DATA SUPPLIED »

※ ※ ※

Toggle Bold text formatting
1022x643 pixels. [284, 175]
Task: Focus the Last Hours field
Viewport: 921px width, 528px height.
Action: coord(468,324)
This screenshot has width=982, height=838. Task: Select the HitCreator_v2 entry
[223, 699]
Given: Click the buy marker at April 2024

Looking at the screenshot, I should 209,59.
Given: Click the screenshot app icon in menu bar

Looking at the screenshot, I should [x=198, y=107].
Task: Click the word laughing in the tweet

※ ※ ※

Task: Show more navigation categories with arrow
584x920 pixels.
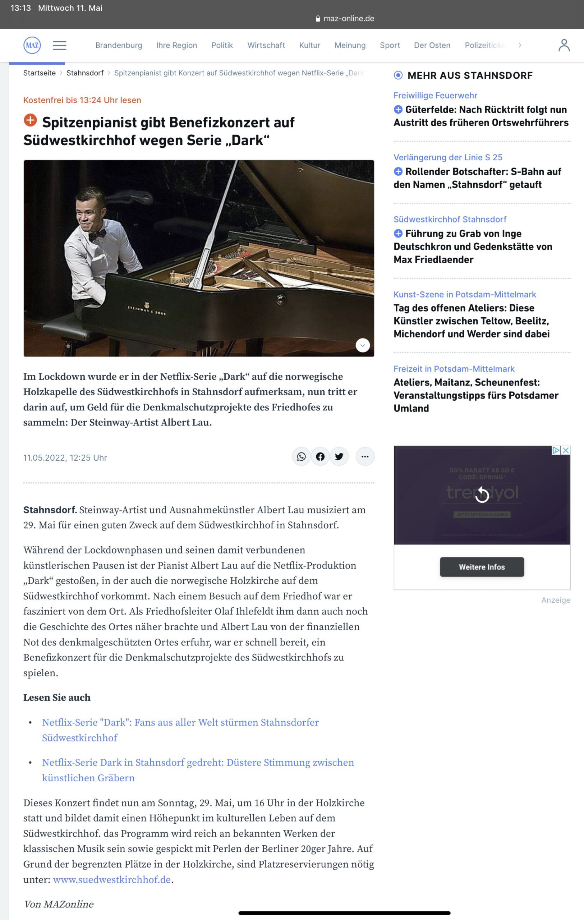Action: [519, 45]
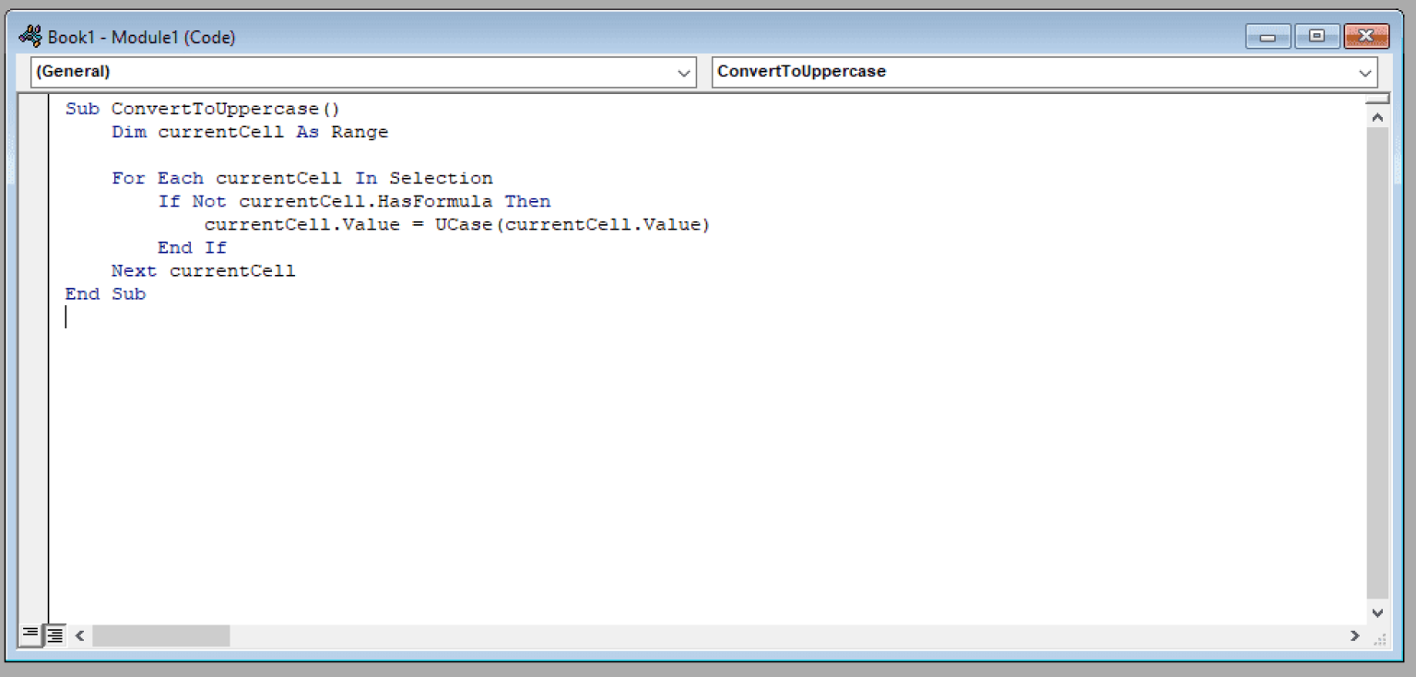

※ ※ ※

AIM » Copy out the lines from the one with "Toggle Bold text formatting" to the one with "Task: Click the word laughing in the tweet", both included, reproducing them verbatim.

RESPONSE BELOW »
Toggle Bold text formatting
1022x643 pixels. [284, 175]
Task: Focus the Last Hours field
Viewport: 921px width, 528px height.
Action: coord(468,324)
This screenshot has width=982, height=838. Task: Select the HitCreator_v2 entry
[223, 699]
Given: Click the buy marker at April 2024

Looking at the screenshot, I should 209,59.
Given: Click the screenshot app icon in menu bar

Looking at the screenshot, I should [x=198, y=107].
Task: Click the word laughing in the tweet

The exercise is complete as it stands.